The Basquiat, titled "Flesh and Spirit" (1983), went on to fetch $31 million at auction. Belinda, however, was seemingly unhappy with that result and slapped back at her father with a $100 million retaliatory lawsuit, alleging that he intentionally depressed the value of the painting and deterred potential buyers amidst the drama.
Now, with that lawsuit still pending, Belinda has also filed suit against her father and two sisters, Melissa, 49, and Kristina, 54, to force the sale of the 60 other jointly owned works, arguing that joint ownership is not plausible and asking the New York State Supreme Court to allow the sale and divide the proceeds “in accordance with the parties’ respective ownership interests.”
Forced Sale of Works
So, is the judge likely to toss out Belinda’s suit or does it actually stand its ground? According to Amanda DiChello, a trusts and estates litigator in Cozen O’Connor’s Private Client Services practice in Philadelphia who isn’t involved with the case, as far as recovering damages for tortious interference with prospective buyers, the burden would be on Belinda to prove that potential buyers, who may have been willing to pay more than what the work sold for, were scared away by Hubert’s antics. “Even with experts testifying that the work could have sold for higher and using past Basquiat sales as a benchmark as part of the testimony,” Amanda continued, “isn’t concrete evidence and could be brushed off as mere speculation.” What may help build Belinda’s case is if the alleged recordings of Hubert admitting that he filed the lawsuit out of spite (which are mentioned in court documents) actually exist.
Better Planning?
+ + +
[Work to do]
**A)** According to the article on the Basquiat lawsuits, what price did "Flesh and Spirit" fetch at auction?
**B)** Name every member of the family that appears in the article on the Basquiat lawsuits.

[Provided data]
+ + +
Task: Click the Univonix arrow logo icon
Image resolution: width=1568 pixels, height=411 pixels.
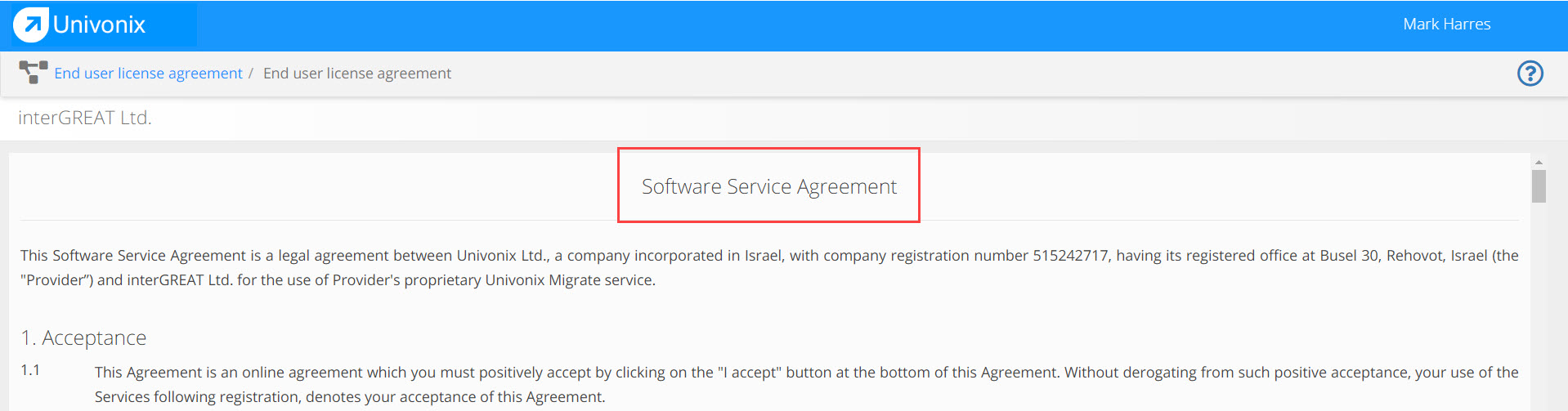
+ + +
[Outputs by task]
**A)** $31 million

**B)** Belinda, her father Hubert, and her sisters Melissa and Kristina